The horse family (Perissodactyla: Equidae) is composed of approximately 35 genera, primarily extinct forms from Cenozoic sediments, that include the modern genus Equus. The equids, along with some other extinct perissodactyls (e.g., palaeotheriids) form the superfamily (or clade) Equoidea. Our previous research confirmed the conclusions of several other baraminological analyses that all members of the horse family belong to the same monobaramin. No baraminological studies, however, have detected consistent discontinuity between the horses and any outgroup taxa. The goal of this study is to investigate potential discontinuity and holobaraminic status of horses and other similar taxa using new datasets and baraminological techniques. Two equid datasets (complete and various subsets), with several outgroup taxa, were analyzed using the following baraminological methods: Distance Correlation Analysis (DCA) with both Pearson and Spearman correlations; Classic Multidimensional Scaling (MDS); Medoid Partitioning (PAM) and Fuzzy Analysis (FANNY). Both Baraminic/Simple and Jaccard distances as well as character relevances of 0.0 and 0.75 were utilized for all analyses. Results indicated that equids shared continuity with one another and occasionally with other perissodactyls (especially some non-equid equoids). This was evident from several analyses (some DCA, MDS, PAM, and FANNY) of both datasets. It is worth noting that, in some of these, members of the Paleotheriidae (Equoidea) were not continuous with the equids. In addition, several analyses suggested that equids displayed discontinuity with many non-perissodactyl (some DCA, MDS, PAM, and FANNY) and several perissodactyl outgroups.
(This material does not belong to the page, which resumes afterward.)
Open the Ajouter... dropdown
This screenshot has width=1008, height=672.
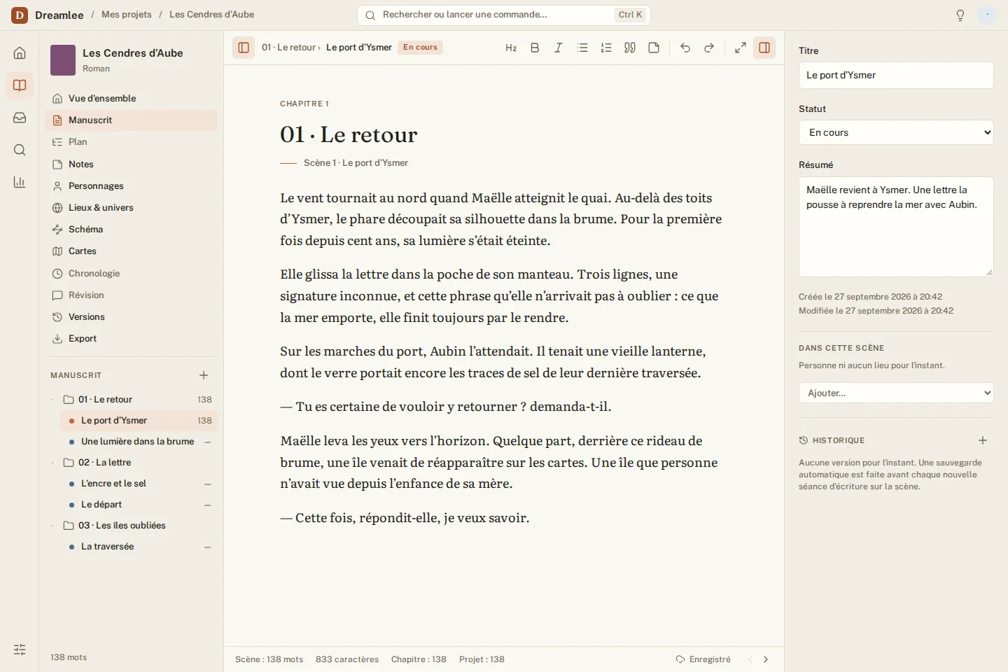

Horses were discontinuous with paleotheriids, in several analyses of one of the datasets (some DCA, MDS, PAM, and FANNY), and some of the tapiromorphs (non-equoids) in DCA analyses of both datasets. These patterns of continuity and discontinuity were strongest when various subsets of the data were analyzed alone (equids vs. non-perissodactyls; equids vs. all other perissodactyls; equids vs. tapiromorphs; and equids vs. non-equid equoids). Based on these results, we conclude that the equids, or perhaps some larger equoid group (excluding paleotheriids), form a single holobaramin. Assuming an end-Cretaceous Flood terminus, a single horse baramin serves as an example of rapid, post-Flood intrabaraminic diversification in the Young-Earth Creation model.